Vous devez vous dire : mais pourquoi cette absence totale de transparence ? Les travaux internes sont-ils à ce point sensibles, stratégiques, indicibles, ou conflictuels ? Pas du tout, ils sont même plutôt intéressants et novateurs, et j’aimerais vous en parler, mais comme membre de la commission je ne peux pas en diffuser les résultats actuels. Il y a certes quelques divergences, c’est normal, mais les points d’accord sont bien plus nombreux. De bons documents provisoires internes sont désormais au point, lisibles, et susceptibles d’alimenter sans tarder, via le site, un excellent débat public dont les membres de la commission pourraient s’inspirer sans que leur indépendance intellectuelle soit le moins du monde affectée.

Mais alors, qu’est-ce qui coince ? J’en suis réduit à des hypothèses, car en interne la circulation de l’information n’est pas fameuse non plus, je ne suis pas le seul à le déplorer.

Première raison, de loin la plus importante : pour une partie des membres de cette commission (pas tous), une expertise consiste simplement à laisser les experts travailler entre eux sans aucun contact extérieur (il n’y a même pas eu d’« auditions » dans le travail de cette commission), puis à délivrer leur rapport, les autres acteurs se saisissant ensuite de cette expertise « libre et non faussée ». C’est très exactement ce que m’a rétorqué l’un des membres de la commission lorsque j’évoquais le rôle des ONG dans la réflexion sur les indicateurs : « elles sont ignares en théorie économique » !

Avec une telle représentation des choses, il est évident que le fait de solliciter publiquement des avis ou réactions « externes » est assimilé à une insupportable pression sur l’indépendance d’experts économiques que leur théorie rend autosuffisants et omniscients.

Ma seconde hypothèse est que, dans ce domaine comme ailleurs, l’Élysée souhaite se réserver les bénéfices symboliques, médiatiques et politiques de la « récupération » des travaux, et que cela n’est pas pour rien à la fois dans la pratique du secret et dans le report sine die de la date de la remise du rapport (d’abord avril, puis mai, et maintenant peut-être septembre, sans garantie). S’agissant en tout cas du report de la date, il a été officiellement présenté aux membres de la commission comme lié au calendrier du Président, avec cet argument que la période actuelle n’est pas propice à l’organisation d’une initiative élyséenne d’envergure internationale pour la valorisation des travaux. Septembre sera-t-il plus propice ? Cela peut-il dépendre de l’évolution de la crise ? J’ai demandé une chose simple : que la commission remette son rapport quand… il sera terminé. Si les choses sont correctement organisées, ce sera le cas cet été. Tout autre délai serait politicien et contraire à l’idée de l’indépendance intellectuelle des experts…
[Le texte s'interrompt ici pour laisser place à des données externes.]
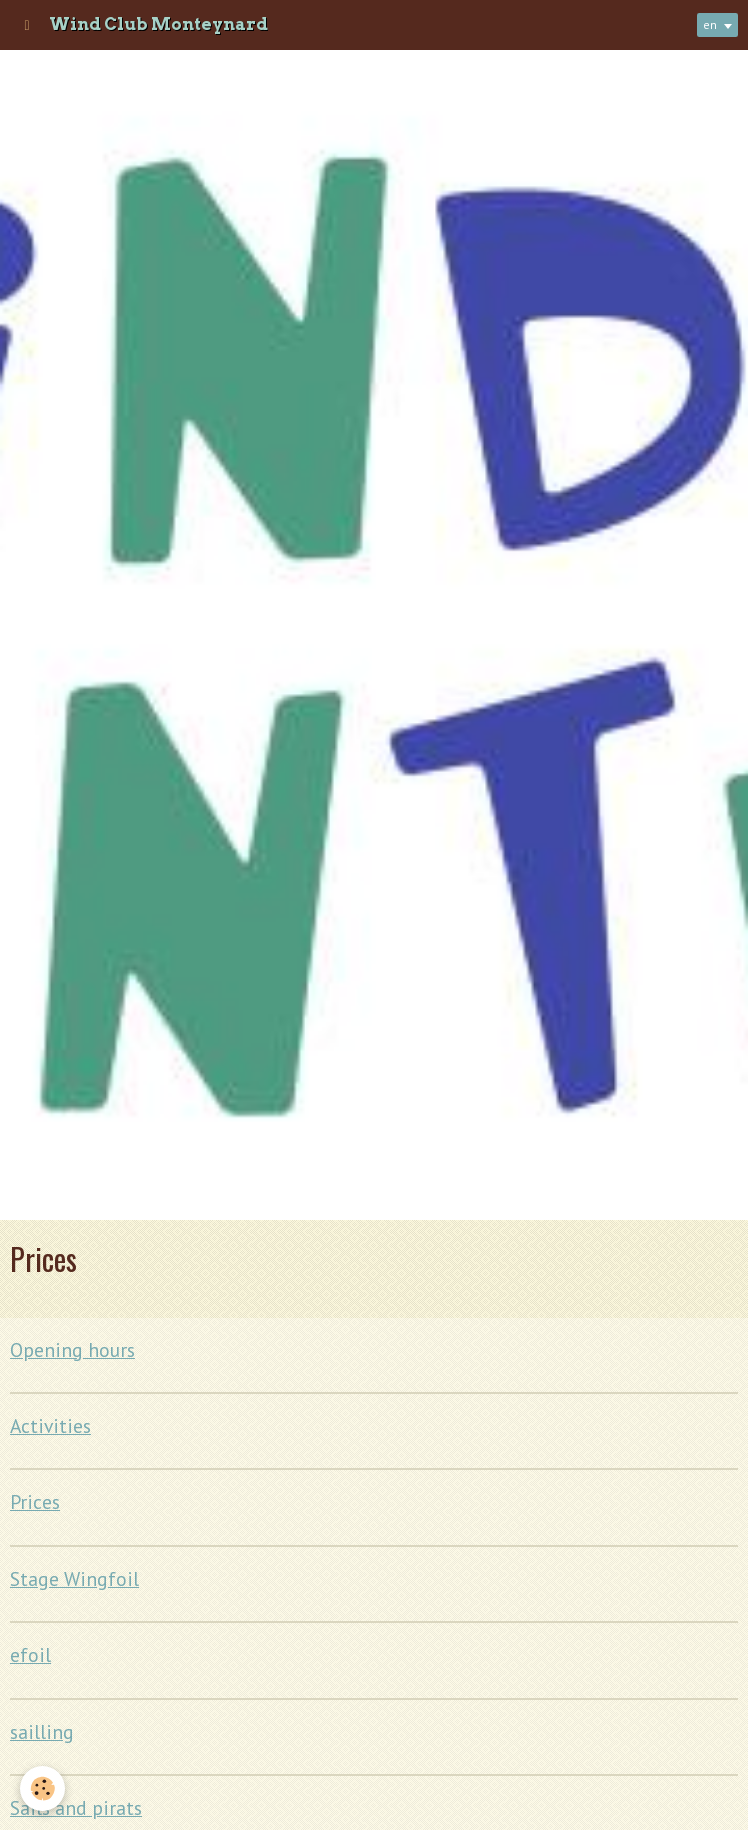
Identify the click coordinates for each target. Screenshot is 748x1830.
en (710, 24)
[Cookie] (42, 1788)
Il n’est pas trop tard pour organiser un vrai débat public sur les avancées actuelles déjà réalisées, même s’il ne s’agit pas encore de documents définitifs, et précisément parce qu’ils ne le sont pas : quel serait le sens d’une consultation sur un rapport quasiment bouclé ? Si cette orientation n’est pas prise rapidement, cela voudra dire que l’engagement initial de transparence et de maintien d’un contact avec la société civile n’est pas tenu.

P.S. Pendant ce temps, le CESE (Conseil économique, social et environnemental) planche de façon pluraliste sur les indicateurs de développement durable, réalise des dizaines d’auditions et de rencontres, débat intensivement, et va nous livrer en mai un rapport dans lequel on retrouvera la richesse d’un dialogue entre experts institués de ces questions et représentants de multiples groupes d’acteurs sociaux. Il n’a certes pas, comme la commission Stiglitz, d’ambition internationale, son objet est un peu plus réduit, mais quelle différence de méthode, à un coût et avec un bilan carbone probablement dix fois moindres !

P.S.2. Deux heures après avoir posté ce texte, j’ai reçu, comme tous les autres membres de la commission, un message précisant clairement le calendrier, ce qui est une bonne chose. Une version améliorée du rapport (à la suite de débats internes dans les prochaines semaines et jusqu’en juin) sera soumise au cours du mois de juillet à un débat public via le site, et la version finale “tenant compte de ce débat” sera remise au Président de la République en août.